Fine Gael and Democratic Left have become the "odd couple" of Irish politics and Labour is definitely the gooseberry in this increasingly warm relationship.

DL's economic guru and Lenin lookalike, Paul Sweeney, claimed his party was "successfully persuading Fine Gael to return to its `Just Society' roots".

As the late Labour Party leader Frank Cluskey said in a different context: "There's confidence for you." But if a Blueshirt rancher from the Golden Vale had somehow strayed into the conference he would have noticed that, although DL may have dispensed with the rhetoric of the left, it is still pushing its social concerns and has a major "hang up" about long term unemployment.

The rancher would have to conclude that DL doesn't stand for Democratic Left at all but Def Leppard. We are not talking about the rock band here. This "Leppard" isn't ready yet to change its socialist spots and it appears to be "Def" to the laments of the higher income taxpayer.

Take Mr Lenin Sweeney for example. If his speech on the economy were widely circulated it would cause a serious outbreak of migraine in the stockbroker belt.

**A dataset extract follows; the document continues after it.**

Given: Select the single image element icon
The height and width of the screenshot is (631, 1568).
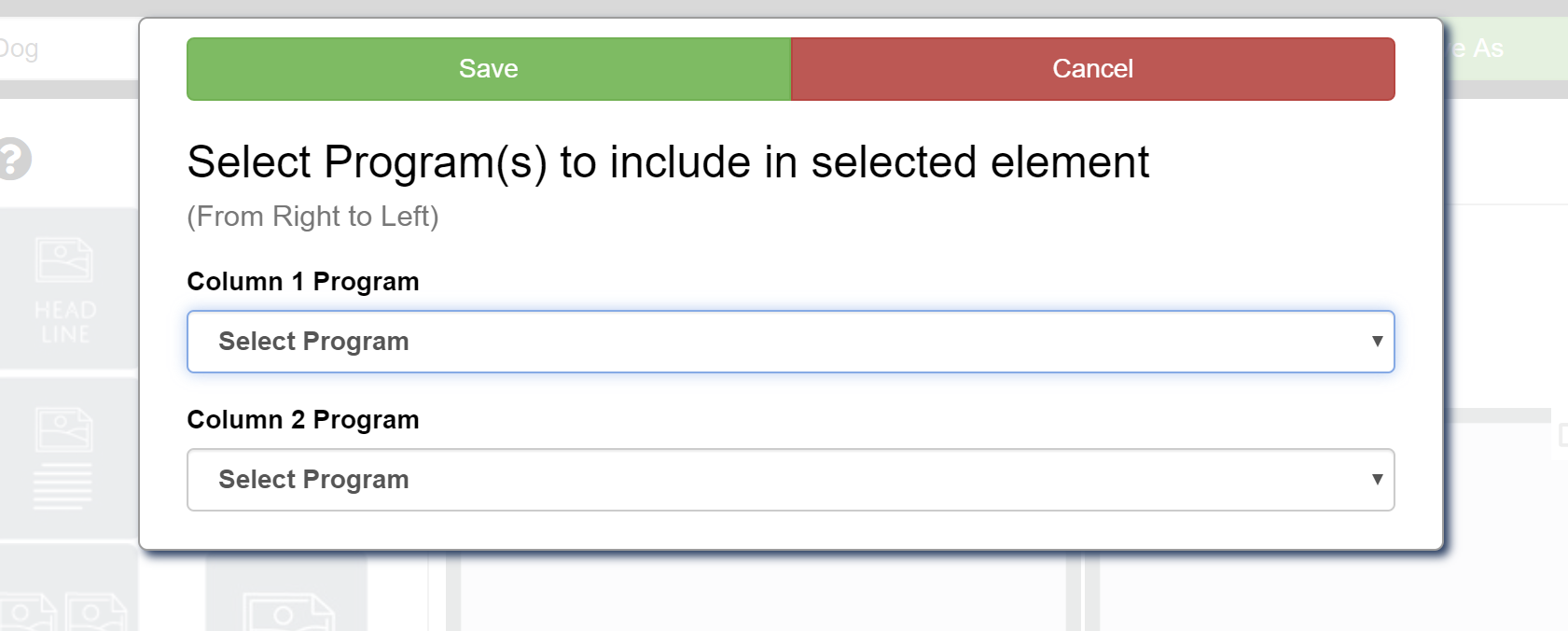Looking at the screenshot, I should click(287, 611).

The socialist party pooper saw fit to snipe at the "long queues of rich people to buy Mercedes and Jaguar cars". His stony heart was unmoved by the fact that "the boom in house prices has made the rich squeal about the puny property tax".

There was more in this vein from Pat Rabbitte. Drawing himself up to his full height as a three quarters minister, he poked fun at the PD campaign against property tax.

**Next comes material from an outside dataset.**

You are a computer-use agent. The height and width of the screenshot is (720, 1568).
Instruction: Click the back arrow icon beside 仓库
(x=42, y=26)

With typical Rabbitte rhetoric he conjured up a vision of "Michael McDowell walking up and down Ailesbury Road in a sandwich board proclaiming that the end is nigh".

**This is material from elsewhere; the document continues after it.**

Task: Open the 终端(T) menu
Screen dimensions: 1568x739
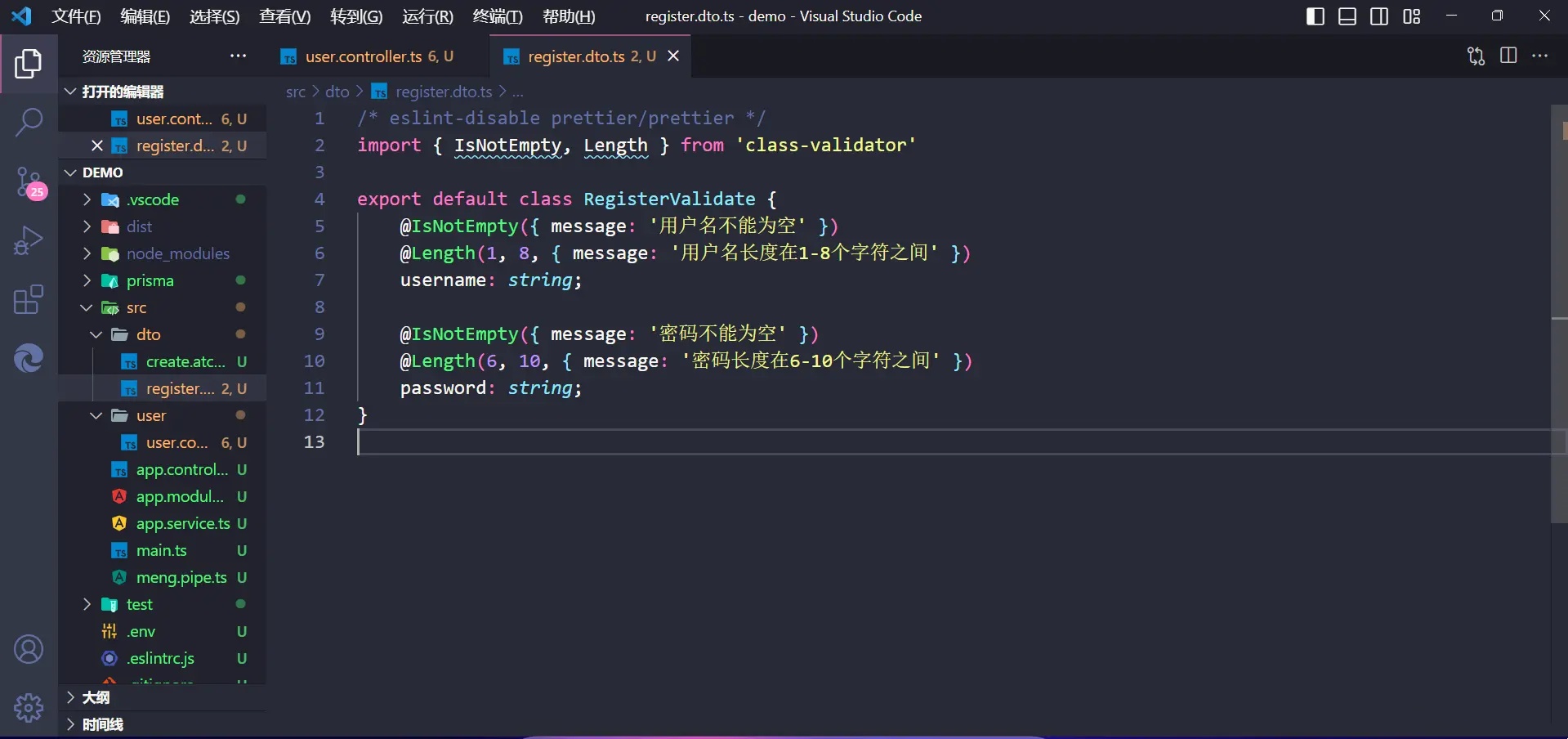Action: 497,16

Is there nobody left in Fine Gael, to remind these pinkos that the poor will always be with us? Then Pat went "Rabbitting" on about the unemployment blackspots where whole communities are plugged" from the economy.

The rich can only hope DL will come to its senses on this issue as it has on water rates. The annual conference debate has now become a ritual. Some of the party's councillors were accused of a sell out but it ran off them "like water charges off a duck's back".

An overcrowded agenda meant that a row over human rights abuses in China never really got going. A motion that was highly critical of the Chinese government was defeated, with the help of the party leader, and a softer one passed in its place.

The underlying conference message was that DL is "delirah and excirah" to be achieving so much of its agenda in government. Some Blueshirts still grumble but a DL activist said a senior Fine Gael Minister told him in flat tones recently: "Ye may be expensive but when ye're bought ye stay bought".